Magnesium Sulfate Stops Preterm Labor, With a Maternal Penalty

MedicalToday

STANFORD, Calif., July 2 -- Compared with nifedipine (Procardia), magnesium sulfate was significantly more likely to cause serious maternal side effects when used to prevent preterm labor.


These side effects include dyspnea, chest pain, and pulmonary edema, reported Deirdre L. Lyell, M.D., of Lucile Packard Children's Hospital and Stanford, and colleagues, in the July issue of Obstetrics & Gynecology.


However, magnesium sulfate, which is the drug most commonly used to prevent preterm labor, was more likely to succeed in that objective, according to results of a randomized controlled trial.

Action Points

  • Explain to interested patients that magnesium sulfate is used because it is highly effective at stopping preterm labor.
  • Discuss the potential side-effects of magnesium sulfate treatment with patients or patients' family members.
  • Explain to interested patients that there are a number of tocolytic agents that can be used so choice of an agent should be discussed with the treating physician.

Babies born to mothers taking magnesium sulfate were more likely to be admitted to the neonatal intensive care unit (P=0.04) and had significantly longer stays in the NICU than babies born to mothers in the nifedipine arm (P=0.007).


Nonetheless, there were no significant differences in delay of delivery, gestational age at delivery, and neonatal outcomes, said Dr. Lyell.


And, 87% of the women treated with magnesium sulfate delayed labor for at least 48 hours versus 72% of women in the nifedipine arm, a small but statistically significant difference (P=0.01).


However, given the significantly higher rate of maternal adverse effects, the researchers said physicians should give more weight to those potential adverse effects when selected a drug for acute tocolysis of preterm labor.


In addition to the serious side effects, women randomized to magnesium sulfate were also significantly more likely to have nausea, vomiting, lethargy, flushing, and blurry vision, than women treated with nifedipine (P<0.001 for all).

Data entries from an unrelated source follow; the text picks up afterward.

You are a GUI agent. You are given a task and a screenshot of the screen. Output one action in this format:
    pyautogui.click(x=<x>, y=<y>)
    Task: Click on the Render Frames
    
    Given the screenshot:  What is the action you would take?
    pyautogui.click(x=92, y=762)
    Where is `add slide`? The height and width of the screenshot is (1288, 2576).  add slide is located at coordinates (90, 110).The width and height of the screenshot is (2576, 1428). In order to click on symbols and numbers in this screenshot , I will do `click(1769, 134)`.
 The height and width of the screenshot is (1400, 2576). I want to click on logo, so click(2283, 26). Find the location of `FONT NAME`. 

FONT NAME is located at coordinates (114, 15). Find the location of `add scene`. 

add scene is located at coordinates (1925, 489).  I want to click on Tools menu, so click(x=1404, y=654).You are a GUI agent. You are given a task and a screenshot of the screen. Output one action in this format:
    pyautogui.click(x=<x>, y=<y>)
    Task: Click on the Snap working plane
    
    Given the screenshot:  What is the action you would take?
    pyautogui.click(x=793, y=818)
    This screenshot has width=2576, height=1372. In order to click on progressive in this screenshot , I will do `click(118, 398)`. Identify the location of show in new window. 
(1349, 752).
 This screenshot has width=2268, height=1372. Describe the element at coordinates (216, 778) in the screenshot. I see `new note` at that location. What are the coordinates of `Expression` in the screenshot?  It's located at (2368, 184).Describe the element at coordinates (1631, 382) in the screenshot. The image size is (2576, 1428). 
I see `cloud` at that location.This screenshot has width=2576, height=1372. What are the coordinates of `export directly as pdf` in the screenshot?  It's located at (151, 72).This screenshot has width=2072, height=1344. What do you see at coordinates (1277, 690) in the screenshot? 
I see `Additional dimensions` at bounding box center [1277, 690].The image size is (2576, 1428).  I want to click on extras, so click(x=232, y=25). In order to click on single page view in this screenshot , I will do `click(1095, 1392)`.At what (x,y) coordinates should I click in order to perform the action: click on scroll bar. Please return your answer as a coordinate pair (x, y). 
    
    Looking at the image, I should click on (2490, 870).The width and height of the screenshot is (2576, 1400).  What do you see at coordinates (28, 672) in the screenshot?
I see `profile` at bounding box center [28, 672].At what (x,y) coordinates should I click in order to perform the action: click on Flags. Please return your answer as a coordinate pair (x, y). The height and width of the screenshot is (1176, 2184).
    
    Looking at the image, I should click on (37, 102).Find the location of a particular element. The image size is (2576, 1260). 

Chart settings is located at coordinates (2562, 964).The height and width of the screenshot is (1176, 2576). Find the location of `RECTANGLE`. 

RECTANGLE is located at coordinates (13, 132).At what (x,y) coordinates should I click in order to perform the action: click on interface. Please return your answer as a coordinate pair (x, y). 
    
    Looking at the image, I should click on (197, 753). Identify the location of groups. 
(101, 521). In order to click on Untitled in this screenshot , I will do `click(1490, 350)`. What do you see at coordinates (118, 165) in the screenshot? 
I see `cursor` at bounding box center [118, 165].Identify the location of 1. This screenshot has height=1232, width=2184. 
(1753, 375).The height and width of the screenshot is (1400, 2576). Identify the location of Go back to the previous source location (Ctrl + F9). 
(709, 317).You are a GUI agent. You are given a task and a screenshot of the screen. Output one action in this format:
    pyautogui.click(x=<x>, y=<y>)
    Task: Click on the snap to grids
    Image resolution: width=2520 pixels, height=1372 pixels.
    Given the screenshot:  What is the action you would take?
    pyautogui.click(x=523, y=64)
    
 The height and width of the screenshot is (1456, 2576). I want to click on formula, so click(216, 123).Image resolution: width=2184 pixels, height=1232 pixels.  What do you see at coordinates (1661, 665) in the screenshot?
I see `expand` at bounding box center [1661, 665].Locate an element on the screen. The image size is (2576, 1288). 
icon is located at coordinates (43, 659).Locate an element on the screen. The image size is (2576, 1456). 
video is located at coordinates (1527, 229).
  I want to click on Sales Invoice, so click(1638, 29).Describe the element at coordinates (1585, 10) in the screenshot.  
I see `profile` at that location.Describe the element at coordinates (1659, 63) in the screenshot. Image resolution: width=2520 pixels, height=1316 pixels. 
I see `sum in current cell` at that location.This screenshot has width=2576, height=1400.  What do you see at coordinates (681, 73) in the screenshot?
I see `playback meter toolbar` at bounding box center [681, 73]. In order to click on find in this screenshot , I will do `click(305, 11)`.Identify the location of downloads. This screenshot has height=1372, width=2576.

"There is no free lunch with any of these drugs," Dr. Lyell said. "But magnesium sulfate has some particularly unpleasant side effects, including vomiting, lethargy and blurry vision. The alternative treatment, nifedipine, often leaves women feeling better."


The trial enrolled 192 women who were in active preterm labor at 24 to 33 weeks and six days of gestation. The primary outcome was arrest of preterm labor, defined as prevention of delivery for at least 48 hours.


Ninety-two women were randomized to magnesium sulfate. The average age of women was 27 and the average gestational age at enrollment was 31 weeks. Thirty-three women in the magnesium sulfate group required maintenance tocolysis and four women in each arm had premature rupture of membranes.


Among the findings:

  • Sixty-five percent of women in the magnesium sulfate arm had one or more treatment-related adverse effects versus 34% of women in the nifedipine arm (P<0.001).
  • Twenty-two percent of women in the magnesium sulfate arm had serious adverse effects including shortness of breath, pulmonary edema, hypotension, and chest pain versus 10% of women who received nifedipine (P=0.03).
  • Fifty-two percent of babies born to women treated with magnesium sulfate were admitted to the NICU, versus 37% of babies whose mothers were given nifedipine to stop labor (P=0.04).
  • Among babies admitted to the NICU, those whose mothers received magnesium sulfate stayed an average of 8.8 days versus 4.2 day average NICU stays for babies born to mothers in the nifedipine group (P=0.007).


Dr. Lyell concluded that in her experience women given magnesium sulfate remember it and it is not a pleasant memory.


Although magnesium sulfate is a clinically appropriate treatment, she noted that tocolytic agents are "prescribed under what are already very difficult circumstances for the patients, and side effects are very important to them."


Dr. Lyell reported no potential conflicts of interest. The funding source for the study was not disclosed.

Primary Source

Obstetrics & Gynecology

Lyell DJ Obstet Gynecol 2007; 110:61-7.